--- Exercise brief ---
Starting at the line that contains "Image resolution: width=728", repeat each line exactly until the records end, keeping both the first and the last.

--- Stored data ---
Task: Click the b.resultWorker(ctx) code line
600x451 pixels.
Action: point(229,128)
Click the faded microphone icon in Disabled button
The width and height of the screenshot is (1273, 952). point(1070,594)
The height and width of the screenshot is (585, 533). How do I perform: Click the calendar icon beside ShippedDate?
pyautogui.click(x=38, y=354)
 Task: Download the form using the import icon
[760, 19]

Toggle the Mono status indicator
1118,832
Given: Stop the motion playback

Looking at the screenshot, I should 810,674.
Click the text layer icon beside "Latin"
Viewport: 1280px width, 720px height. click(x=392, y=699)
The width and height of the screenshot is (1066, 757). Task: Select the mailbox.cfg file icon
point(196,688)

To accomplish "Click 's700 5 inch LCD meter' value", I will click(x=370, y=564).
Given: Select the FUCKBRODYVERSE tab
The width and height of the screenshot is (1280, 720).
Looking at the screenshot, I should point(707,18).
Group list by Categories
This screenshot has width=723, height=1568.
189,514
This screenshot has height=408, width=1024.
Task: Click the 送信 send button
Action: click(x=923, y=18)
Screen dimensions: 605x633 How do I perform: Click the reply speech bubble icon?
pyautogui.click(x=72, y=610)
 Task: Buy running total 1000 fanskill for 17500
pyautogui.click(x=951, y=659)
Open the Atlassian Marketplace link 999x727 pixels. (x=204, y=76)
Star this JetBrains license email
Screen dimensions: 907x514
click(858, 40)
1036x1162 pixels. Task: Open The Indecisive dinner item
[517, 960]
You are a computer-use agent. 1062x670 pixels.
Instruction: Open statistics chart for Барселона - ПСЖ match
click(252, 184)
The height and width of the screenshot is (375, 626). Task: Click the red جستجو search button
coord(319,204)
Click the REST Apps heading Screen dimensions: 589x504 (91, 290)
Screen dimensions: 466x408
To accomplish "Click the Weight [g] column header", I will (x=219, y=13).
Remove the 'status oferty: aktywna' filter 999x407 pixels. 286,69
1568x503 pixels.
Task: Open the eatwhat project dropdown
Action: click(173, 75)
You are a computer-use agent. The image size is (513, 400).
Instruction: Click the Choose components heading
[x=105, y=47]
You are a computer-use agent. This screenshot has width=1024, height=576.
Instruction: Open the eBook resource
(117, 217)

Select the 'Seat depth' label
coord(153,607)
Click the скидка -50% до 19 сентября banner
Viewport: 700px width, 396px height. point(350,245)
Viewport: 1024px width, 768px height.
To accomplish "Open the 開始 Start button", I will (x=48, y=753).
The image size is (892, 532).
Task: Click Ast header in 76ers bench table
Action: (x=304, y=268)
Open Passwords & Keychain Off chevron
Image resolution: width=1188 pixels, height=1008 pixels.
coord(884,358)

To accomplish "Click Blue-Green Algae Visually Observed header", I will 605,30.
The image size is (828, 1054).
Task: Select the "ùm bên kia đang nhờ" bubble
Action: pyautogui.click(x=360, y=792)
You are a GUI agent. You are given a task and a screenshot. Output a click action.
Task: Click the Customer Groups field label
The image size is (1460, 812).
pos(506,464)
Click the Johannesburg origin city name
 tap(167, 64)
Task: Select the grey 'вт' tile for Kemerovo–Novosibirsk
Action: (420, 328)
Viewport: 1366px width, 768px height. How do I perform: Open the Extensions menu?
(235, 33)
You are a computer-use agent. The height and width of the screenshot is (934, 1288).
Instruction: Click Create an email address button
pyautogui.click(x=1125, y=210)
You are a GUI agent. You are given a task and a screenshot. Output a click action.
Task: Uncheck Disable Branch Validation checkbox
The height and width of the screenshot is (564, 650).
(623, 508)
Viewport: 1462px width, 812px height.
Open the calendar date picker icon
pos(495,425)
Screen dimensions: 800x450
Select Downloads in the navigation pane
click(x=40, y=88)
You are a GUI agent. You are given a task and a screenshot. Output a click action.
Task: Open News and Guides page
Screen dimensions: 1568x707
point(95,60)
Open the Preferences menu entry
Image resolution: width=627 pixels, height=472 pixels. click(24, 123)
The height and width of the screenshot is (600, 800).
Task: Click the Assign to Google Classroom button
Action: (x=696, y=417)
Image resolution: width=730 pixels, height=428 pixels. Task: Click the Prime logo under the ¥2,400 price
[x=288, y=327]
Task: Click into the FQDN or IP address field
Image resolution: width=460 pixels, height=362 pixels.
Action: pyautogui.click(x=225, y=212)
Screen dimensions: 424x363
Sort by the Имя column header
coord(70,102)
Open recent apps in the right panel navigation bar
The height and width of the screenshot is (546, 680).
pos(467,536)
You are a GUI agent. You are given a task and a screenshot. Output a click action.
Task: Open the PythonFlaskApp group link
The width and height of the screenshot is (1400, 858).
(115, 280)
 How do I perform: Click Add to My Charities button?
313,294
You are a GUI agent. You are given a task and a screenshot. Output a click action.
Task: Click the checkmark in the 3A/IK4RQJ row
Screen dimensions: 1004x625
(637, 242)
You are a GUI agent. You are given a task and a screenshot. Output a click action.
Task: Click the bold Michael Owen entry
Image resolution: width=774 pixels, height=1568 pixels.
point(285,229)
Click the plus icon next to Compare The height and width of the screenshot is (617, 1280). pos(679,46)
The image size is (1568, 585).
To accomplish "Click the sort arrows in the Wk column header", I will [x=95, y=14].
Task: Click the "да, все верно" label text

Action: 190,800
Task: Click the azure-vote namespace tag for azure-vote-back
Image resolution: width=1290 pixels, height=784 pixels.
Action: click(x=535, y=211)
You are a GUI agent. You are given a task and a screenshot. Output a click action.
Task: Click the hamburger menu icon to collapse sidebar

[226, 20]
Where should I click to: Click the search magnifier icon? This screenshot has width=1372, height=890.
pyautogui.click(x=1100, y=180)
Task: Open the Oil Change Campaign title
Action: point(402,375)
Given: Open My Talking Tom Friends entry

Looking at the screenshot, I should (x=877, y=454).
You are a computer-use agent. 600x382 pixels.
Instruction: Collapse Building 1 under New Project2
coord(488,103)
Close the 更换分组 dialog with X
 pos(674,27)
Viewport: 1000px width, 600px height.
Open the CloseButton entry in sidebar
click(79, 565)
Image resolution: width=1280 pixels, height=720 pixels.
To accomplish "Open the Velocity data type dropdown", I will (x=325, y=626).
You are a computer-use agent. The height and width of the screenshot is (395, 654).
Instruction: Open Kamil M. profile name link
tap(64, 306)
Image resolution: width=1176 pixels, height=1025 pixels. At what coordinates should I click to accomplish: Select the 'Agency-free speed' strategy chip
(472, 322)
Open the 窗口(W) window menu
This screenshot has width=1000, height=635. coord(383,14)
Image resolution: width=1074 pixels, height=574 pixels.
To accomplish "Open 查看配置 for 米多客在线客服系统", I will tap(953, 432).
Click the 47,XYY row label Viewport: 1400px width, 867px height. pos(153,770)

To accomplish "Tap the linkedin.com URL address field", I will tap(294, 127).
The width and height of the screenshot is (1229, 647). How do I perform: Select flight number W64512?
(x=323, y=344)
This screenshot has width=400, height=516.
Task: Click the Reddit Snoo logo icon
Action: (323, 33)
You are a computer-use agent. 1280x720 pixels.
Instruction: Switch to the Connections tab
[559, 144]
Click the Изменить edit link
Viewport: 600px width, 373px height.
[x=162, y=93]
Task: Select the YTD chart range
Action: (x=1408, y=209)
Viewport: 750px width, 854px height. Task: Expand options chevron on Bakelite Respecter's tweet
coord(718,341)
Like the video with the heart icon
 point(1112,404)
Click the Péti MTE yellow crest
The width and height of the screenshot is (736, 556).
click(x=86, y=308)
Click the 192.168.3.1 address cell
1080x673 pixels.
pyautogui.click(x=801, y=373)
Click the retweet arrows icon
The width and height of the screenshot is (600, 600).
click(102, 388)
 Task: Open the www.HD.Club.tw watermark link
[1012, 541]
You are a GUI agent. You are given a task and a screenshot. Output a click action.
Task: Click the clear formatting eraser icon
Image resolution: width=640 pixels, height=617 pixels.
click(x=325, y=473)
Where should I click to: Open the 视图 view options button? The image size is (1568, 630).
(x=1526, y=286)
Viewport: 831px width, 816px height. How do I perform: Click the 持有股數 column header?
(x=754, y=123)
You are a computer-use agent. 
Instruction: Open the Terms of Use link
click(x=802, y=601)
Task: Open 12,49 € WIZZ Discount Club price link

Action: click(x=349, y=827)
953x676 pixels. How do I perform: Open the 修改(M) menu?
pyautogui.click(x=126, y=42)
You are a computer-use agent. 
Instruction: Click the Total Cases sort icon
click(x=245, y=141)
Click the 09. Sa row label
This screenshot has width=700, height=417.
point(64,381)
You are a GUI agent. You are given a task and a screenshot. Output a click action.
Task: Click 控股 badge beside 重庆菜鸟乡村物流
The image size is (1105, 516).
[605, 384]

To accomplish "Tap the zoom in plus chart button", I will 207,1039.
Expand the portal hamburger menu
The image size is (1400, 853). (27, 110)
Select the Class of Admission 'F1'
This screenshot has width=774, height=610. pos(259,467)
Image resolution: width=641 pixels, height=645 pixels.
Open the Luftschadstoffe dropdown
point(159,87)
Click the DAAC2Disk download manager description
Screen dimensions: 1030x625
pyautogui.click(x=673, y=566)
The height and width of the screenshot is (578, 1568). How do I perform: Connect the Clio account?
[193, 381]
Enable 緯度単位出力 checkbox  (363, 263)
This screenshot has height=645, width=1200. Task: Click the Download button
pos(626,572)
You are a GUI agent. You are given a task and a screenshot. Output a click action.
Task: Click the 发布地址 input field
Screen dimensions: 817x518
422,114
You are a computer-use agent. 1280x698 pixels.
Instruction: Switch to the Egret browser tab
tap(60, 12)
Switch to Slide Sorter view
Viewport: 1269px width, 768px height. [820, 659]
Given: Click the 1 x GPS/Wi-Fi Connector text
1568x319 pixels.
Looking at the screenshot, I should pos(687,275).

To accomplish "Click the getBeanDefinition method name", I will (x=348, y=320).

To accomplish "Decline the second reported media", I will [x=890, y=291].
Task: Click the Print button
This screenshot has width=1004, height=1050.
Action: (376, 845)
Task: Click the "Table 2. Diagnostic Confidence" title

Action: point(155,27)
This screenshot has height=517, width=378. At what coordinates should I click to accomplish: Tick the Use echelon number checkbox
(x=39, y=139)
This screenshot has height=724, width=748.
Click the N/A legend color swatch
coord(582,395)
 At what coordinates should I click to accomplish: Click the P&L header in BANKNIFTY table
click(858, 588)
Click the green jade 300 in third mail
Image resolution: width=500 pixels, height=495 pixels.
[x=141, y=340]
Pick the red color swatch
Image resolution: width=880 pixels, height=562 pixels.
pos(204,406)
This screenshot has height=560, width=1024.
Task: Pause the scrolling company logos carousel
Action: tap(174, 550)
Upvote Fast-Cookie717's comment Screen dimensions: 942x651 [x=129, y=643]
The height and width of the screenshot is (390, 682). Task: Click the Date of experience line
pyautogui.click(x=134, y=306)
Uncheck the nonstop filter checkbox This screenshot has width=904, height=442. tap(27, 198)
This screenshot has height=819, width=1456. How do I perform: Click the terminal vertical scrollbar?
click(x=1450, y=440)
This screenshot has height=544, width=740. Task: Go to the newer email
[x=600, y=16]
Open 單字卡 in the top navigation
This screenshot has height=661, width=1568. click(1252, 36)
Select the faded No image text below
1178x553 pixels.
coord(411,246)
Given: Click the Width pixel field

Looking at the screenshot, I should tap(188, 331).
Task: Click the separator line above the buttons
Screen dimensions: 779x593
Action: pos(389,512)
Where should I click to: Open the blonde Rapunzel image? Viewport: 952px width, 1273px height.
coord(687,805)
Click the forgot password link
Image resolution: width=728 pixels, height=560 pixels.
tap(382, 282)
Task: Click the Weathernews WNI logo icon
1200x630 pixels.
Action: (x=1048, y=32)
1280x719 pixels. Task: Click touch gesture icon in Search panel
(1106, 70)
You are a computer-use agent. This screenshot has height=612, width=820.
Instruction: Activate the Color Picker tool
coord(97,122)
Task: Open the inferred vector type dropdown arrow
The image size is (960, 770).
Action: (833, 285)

--- Exercise answer ---
Image resolution: width=728 pixels, height=560 pixels.
tap(382, 282)
Task: Click the Weathernews WNI logo icon
1200x630 pixels.
Action: (x=1048, y=32)
1280x719 pixels. Task: Click touch gesture icon in Search panel
(1106, 70)
You are a computer-use agent. This screenshot has height=612, width=820.
Instruction: Activate the Color Picker tool
coord(97,122)
Task: Open the inferred vector type dropdown arrow
The image size is (960, 770).
Action: (833, 285)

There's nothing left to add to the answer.